## GIVEN TEXT
4. Leave your PC alone for 30 minutes (if it's fast) - don't expect any helpful tips or instructions to pop up.

But this is no reason to bash the product with 1* reviews and I wanted to stick up for Nero, only I'm not really able to, much.

Every piece of free to try video capture software has been able to detect my graphics card - but not Nero - I have an Nvidia 8800GT.

I tried Nero Recode next - apparently the world's fastest video converter - thought I'd try to play around with a video file that needed compressing, well I added files, but Nero gave absolutely no options so I couldn't do a thing. So I tried importing a non-copy protected amateur DVD production - but near completion Nero said it couldn't read it.

The video author/editor is not great. Nero Vision's interface is like it's been translated from a foreign language - not intuitive, not even clearly labelled, few icons are immediately intelligible. Perhaps professionals call video files assets - but I can't imagine why they would use this piece of software so obviously for the amateur. I'll never fathom why you can't continue editing or even pause playback in full screen mode.

## DIRECTIONS FOR THIS TASK
Summarize the Nero review in three sentences. The records that come next have nothing to do with the Nero review.

## MATERIAL SHOWN
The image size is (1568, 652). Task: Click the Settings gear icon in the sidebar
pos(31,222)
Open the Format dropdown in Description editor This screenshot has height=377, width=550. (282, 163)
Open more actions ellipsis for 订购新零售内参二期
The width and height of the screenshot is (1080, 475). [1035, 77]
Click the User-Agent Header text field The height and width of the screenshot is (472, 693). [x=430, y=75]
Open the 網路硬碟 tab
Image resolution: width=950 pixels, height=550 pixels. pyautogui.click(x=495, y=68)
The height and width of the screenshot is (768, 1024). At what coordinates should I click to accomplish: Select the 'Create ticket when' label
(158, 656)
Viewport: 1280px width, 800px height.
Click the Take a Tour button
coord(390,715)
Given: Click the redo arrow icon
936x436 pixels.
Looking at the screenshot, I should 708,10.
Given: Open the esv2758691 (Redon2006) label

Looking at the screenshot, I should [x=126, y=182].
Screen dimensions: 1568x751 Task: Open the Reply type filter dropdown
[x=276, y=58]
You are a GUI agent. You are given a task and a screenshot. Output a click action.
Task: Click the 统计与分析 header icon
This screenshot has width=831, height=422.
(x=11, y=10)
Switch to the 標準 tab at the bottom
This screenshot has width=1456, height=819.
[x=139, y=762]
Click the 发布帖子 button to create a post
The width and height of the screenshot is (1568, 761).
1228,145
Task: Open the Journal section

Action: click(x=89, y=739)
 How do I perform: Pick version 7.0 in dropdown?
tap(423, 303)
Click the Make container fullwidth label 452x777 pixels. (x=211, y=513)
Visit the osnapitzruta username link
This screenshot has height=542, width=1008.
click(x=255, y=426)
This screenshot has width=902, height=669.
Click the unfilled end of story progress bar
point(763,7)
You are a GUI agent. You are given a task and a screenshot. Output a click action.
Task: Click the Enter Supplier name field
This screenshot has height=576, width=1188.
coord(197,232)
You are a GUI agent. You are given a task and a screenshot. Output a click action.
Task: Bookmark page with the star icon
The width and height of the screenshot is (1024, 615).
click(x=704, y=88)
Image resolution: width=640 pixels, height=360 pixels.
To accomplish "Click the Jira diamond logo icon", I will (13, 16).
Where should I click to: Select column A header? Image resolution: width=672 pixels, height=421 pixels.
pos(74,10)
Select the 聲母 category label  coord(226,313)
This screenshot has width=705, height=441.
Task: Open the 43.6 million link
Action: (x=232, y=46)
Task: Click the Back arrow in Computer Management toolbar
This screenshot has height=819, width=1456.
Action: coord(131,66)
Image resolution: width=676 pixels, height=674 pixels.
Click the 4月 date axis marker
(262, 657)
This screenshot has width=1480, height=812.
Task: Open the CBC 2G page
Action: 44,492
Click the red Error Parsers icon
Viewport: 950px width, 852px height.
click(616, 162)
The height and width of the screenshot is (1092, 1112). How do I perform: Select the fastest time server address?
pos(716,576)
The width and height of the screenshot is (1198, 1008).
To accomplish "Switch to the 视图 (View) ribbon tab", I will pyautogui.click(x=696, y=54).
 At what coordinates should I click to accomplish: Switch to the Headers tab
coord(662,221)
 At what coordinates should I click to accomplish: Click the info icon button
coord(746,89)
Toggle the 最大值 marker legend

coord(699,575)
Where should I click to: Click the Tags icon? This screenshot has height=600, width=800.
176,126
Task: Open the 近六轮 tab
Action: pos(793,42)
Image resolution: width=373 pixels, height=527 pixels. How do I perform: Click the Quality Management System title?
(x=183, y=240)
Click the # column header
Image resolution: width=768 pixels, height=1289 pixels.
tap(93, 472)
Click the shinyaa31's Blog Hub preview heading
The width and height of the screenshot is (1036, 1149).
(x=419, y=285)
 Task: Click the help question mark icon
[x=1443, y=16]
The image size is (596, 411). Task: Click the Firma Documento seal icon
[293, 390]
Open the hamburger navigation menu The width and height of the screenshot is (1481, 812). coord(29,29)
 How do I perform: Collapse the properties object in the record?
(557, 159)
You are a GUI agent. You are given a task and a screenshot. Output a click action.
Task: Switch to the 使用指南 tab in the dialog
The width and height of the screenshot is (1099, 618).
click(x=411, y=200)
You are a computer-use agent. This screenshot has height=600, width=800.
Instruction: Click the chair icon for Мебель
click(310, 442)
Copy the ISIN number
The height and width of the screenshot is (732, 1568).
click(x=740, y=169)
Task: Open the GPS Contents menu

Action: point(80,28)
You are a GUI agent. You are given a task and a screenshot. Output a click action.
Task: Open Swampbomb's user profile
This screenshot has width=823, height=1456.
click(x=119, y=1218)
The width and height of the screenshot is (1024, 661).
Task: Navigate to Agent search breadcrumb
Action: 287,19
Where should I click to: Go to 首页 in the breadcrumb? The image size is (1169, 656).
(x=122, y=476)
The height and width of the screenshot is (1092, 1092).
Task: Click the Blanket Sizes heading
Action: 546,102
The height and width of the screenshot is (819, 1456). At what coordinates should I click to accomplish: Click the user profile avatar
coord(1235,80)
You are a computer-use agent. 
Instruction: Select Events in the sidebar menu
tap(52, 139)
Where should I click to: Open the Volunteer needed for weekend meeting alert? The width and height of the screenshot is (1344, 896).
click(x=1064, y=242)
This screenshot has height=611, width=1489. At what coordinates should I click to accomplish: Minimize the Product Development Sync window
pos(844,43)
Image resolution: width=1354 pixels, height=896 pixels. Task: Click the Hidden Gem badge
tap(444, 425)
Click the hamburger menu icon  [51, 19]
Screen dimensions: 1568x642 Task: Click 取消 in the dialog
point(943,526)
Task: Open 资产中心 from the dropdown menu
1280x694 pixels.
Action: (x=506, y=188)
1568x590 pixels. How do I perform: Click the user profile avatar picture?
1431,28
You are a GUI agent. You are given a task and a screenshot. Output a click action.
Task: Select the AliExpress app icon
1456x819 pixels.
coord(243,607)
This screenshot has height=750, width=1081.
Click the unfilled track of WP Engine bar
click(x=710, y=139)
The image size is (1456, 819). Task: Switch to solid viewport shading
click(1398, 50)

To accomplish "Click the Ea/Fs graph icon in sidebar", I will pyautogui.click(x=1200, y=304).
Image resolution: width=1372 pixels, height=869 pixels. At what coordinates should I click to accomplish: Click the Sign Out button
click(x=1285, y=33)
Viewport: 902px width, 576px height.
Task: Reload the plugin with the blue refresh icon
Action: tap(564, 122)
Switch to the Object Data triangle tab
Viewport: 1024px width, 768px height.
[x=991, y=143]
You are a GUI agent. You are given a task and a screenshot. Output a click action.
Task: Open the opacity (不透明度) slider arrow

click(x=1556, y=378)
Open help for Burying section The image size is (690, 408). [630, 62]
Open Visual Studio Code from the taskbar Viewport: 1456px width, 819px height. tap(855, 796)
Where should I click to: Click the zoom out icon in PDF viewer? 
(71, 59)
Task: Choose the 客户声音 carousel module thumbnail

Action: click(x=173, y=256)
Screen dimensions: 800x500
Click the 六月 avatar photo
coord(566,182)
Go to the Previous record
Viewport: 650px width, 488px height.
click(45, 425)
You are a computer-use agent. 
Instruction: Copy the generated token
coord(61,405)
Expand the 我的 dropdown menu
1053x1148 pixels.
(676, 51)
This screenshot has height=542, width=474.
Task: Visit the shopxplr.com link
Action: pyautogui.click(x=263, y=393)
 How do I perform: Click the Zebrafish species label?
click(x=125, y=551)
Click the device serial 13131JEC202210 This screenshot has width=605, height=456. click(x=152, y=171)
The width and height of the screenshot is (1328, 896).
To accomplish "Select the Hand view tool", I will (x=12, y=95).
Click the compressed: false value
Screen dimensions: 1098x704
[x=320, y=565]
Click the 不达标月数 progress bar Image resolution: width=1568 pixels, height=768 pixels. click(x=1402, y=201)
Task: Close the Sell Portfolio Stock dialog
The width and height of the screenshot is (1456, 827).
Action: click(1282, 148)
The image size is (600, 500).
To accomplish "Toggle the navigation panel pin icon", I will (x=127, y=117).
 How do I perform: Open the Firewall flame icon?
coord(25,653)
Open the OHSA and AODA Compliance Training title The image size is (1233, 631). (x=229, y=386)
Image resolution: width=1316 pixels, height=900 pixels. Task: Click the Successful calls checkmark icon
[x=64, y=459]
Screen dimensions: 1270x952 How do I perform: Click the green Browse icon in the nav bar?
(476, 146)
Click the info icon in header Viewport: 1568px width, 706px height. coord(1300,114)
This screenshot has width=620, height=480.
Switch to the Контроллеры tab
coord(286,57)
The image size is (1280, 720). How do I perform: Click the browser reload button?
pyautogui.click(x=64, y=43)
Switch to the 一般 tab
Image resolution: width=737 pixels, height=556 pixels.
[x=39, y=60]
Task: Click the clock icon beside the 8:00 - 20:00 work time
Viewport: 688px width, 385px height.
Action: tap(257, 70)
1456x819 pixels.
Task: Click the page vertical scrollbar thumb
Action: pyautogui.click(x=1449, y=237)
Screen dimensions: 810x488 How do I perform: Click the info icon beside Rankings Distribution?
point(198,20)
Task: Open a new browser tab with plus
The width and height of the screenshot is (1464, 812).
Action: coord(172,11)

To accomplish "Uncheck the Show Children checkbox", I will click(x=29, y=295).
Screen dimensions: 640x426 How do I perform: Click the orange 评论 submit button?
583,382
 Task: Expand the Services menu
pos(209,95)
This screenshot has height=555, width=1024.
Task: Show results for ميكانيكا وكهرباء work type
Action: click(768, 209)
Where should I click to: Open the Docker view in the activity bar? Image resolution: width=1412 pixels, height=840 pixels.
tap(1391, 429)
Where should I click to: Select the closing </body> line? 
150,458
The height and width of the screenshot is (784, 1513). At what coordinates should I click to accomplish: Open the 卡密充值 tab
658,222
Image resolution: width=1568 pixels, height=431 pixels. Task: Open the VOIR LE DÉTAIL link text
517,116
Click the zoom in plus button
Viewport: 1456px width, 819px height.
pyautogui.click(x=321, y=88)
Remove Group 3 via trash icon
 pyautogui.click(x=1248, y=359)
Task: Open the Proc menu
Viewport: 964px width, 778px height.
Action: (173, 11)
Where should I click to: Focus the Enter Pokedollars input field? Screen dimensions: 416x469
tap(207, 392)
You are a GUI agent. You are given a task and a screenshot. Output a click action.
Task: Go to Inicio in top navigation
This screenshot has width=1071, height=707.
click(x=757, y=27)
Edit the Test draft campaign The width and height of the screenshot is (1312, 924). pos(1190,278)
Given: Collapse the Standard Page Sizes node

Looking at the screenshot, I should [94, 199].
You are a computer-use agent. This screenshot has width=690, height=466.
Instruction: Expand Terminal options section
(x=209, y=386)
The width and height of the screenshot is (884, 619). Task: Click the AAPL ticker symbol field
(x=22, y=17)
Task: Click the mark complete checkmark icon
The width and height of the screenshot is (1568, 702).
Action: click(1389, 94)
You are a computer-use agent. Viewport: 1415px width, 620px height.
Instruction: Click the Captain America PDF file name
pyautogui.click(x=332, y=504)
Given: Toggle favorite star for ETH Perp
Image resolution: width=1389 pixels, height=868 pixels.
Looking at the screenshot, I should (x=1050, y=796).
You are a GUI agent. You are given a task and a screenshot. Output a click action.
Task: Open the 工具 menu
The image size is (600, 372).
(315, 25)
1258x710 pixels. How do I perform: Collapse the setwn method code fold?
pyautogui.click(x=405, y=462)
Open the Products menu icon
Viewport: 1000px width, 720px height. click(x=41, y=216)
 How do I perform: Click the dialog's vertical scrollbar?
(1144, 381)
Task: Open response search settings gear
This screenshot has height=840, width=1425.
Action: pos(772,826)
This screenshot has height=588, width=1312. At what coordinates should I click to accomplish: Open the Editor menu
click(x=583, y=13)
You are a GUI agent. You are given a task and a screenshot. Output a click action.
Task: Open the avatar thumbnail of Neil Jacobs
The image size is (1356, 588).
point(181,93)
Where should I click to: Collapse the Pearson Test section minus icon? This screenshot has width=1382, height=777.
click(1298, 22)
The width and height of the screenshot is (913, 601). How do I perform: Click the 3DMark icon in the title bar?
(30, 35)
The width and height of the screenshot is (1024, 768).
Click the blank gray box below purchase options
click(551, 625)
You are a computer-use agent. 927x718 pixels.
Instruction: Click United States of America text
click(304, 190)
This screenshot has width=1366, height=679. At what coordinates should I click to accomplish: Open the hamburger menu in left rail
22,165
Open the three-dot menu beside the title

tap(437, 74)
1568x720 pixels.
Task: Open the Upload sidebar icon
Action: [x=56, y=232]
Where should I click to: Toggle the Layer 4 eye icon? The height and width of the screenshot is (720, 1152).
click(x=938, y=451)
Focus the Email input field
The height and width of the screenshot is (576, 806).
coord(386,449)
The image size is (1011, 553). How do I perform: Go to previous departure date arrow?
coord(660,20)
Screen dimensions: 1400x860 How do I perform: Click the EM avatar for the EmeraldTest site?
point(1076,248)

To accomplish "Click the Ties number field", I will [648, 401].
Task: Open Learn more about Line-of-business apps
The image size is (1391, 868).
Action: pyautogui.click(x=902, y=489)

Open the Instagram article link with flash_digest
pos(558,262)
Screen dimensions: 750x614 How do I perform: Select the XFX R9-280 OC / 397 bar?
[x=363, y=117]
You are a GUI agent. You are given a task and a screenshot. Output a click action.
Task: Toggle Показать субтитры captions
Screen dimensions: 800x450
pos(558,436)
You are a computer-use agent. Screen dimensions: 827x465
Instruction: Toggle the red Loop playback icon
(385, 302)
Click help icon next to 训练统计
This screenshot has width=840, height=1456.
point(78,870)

## REPLY
The reviewer wanted to defend Nero against 1-star reviews but found little to support it, since Nero could not detect the Nvidia 8800GT graphics card that every free trial capture program had detected. Nero Recode offered no options for a video file that needed compressing, and near completion it said it could not read a non-copy-protected amateur DVD. The video editor, Nero Vision, has an interface that is not intuitive or clearly labelled, and it does not let the user continue editing or even pause playback in full screen mode.